Very few possess his crystal clear clarity in unfolding the essence of financial regulation, as an effective means to ensure sound economic fundamentals and not as a trifling tool to boost the bourses alone. A bustling stock market, he contends, is most welcome but only as a collateral benefit, never as the prime motive of policy making. And his definition of economic inclusion goes beyond monetary confines to encompass quality education, nutrition and healthcare. He is dismissive of bellicose ideas like the inheritance tax which he feels adversely affects wealth creation in the sole focus on penalizing the well off rather than helping the deprived come up in life. How many before him have openly cautioned lenders on the need to evaluate the quality of student loans to avoid the route and fate of farm loans.
Nobody put the 2008 debt crisis in perspective like Rajan did in his incisive account ‘Fault Lines’ wherein he points out that avaricious bankers, dishonest homebuyers and reckless investment managers were only responding to three sets of fault lines: domestic political pressures, trade imbalances and incompatible financial systems. He’s been proactively vocal about the long term perils of inflated assets and misallocated capital in the global economy primarily arising from artificial liquidity injections. He has also highlighted the glaring disconnect between the Federal Reserve and central banks of other nations in that then US Fed decisions focused on domestic economy affect other dollar-governed economies in ways the fed reserve can’t either consider or anticipate.
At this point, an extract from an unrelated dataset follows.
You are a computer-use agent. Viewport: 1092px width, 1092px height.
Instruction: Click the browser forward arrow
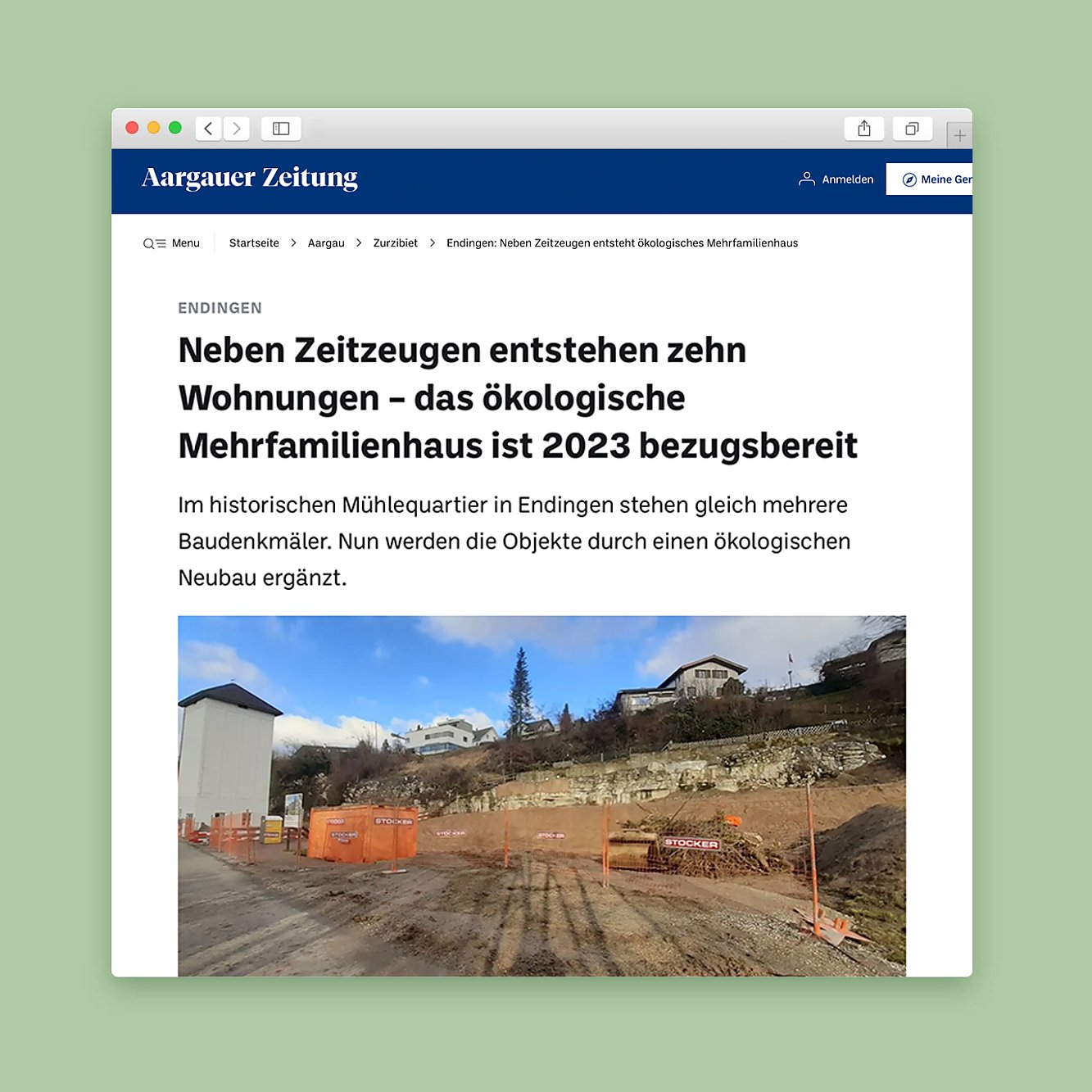[x=237, y=129]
Most interestingly, there are striking similarities between Fed Reserve chair Janet Yellen and our Raghuram Rajan, both incisive thought leaders and committed practitioners and both among the early predictors of the 2008 debt crisis. While Janet Yellen’s appointment proved to be Obama’s best-known compromise in the wake of Larry Summers’ (almost) willful resignation, Rajan is the PM Modi’s (sole) prized legacy from the earlier government. Both circumstantial choices have proved to be in the best interests of the respective nations.
Rajan’s arguments are critical to India’s growth story because they provide a functional and fruitful framework to rightsize the rhetoric of PM Modi’s Make in India campaign without hurting its wholesome fabric. Beyond doubt, MyGov needs My Guv. And India needs both.